Motivational speaker and author Wayne Dyer tells a story about a woman whose mother had never let her ride a bicycle, fearing she would get hurt.  The woman developed a mental hang-up because she couldn’t ride a bicycle, and went to Dyer for counseling.  “Come on,” said Dyer, “I have an old bicycle in the garage.  I’ll help you learn to ride it.”  “Oh, no,” cried the woman, “I don’t want to learn to ride a bicycle; I just want to know why I can’t.”  “Well,” said Dyer, “that will take another three seconds.  The reason you can’t ride a bicycle is that you never got on one!”

People sometimes use the old adage “Let go and let God” as an excuse for not acting.  But there is a time to hold on and time to let go.  Letting go must come last, after you have done all you humanly can.  In a spiritual mind treatment, release is the last step.  And you have a new chance each moment.  Process New Thought, based on principles of contemporary physics and philosophy, teaches that our lives are a series of experiences, each lasting only a fraction of a second.  We are co-creators with God in each experience.  God supplies the initial aim; we supply the follow-through, the acceptance or rejection of that initial aim.  Acceptance enriches the background out of which the next experience arises, so things keep getting better and easier as we keep saying yes to God.

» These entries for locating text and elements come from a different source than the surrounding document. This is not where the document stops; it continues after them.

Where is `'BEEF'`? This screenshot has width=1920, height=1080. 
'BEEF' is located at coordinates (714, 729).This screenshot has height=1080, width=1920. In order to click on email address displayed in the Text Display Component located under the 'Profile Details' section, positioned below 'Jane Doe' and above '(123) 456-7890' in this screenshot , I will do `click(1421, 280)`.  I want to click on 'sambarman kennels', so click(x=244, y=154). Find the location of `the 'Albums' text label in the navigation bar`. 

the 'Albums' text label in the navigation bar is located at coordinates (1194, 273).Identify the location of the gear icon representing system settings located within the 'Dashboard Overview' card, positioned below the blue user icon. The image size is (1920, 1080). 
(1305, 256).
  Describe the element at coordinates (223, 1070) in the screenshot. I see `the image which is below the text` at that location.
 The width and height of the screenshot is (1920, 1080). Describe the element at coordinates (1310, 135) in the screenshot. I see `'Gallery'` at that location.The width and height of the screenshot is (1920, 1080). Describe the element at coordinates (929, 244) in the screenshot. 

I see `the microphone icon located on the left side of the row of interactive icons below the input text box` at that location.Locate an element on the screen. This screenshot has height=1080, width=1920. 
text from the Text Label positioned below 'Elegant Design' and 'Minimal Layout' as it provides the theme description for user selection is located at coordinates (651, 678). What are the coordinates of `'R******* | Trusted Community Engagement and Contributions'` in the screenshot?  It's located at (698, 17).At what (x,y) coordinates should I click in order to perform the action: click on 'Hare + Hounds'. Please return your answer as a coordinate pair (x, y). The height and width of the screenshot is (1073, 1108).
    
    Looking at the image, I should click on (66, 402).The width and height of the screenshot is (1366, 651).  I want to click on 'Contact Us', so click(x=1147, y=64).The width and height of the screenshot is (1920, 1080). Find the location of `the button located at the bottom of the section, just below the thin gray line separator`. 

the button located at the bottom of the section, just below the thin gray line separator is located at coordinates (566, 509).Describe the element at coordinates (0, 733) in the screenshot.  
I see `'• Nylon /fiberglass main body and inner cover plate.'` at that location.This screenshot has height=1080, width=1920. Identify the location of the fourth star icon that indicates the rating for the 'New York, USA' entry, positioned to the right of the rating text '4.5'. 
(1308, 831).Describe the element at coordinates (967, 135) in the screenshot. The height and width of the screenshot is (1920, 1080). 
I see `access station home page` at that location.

Why do we often fail to act?  We are afraid of failing, of being disappointed or humiliated.  We are intellectually convinced that God is good and that this is a universe of abundance, but our faith is part-time faith.  We worriedly wring our hands and hope for a miracle, but as the Christmas song says, “Even a miracle needs a hand.”  Better to be like Dolly Gallagher-Levi in Hello, Dolly and put your hand in here and there.

Unity minister Martha Guidici tells of a woman of limited means who loved to travel around the world and had done so several times.  Whenever she wanted to travel around the world, she would put on a special round-the-world dress that she had, and sure enough, someone would invite her to take a trip around the world.  Guidici also suggests that if you’re trying to rent a room, vacuum the rug and get the room ready for the roomer.  If you pray for rain, take your umbrella when you go out.  Reinforce your own expectancy by demonstrating quiet confidence, which has been described as “going after Moby Dick with a harpoon in one hand and a jar of tartar sauce in the other.”

So make sure that your inner and outer states are congruent.  Act as if you already have what you desire.  As Dorothea Brandt puts it, “Act as if it were impossible to fail.”  When you pray, move your feet, as the Quakers say.  And as Jesus said, “What things soever ye desire, when ye pray, believe that ye receive them, and ye shall have them” (Mark 11:24).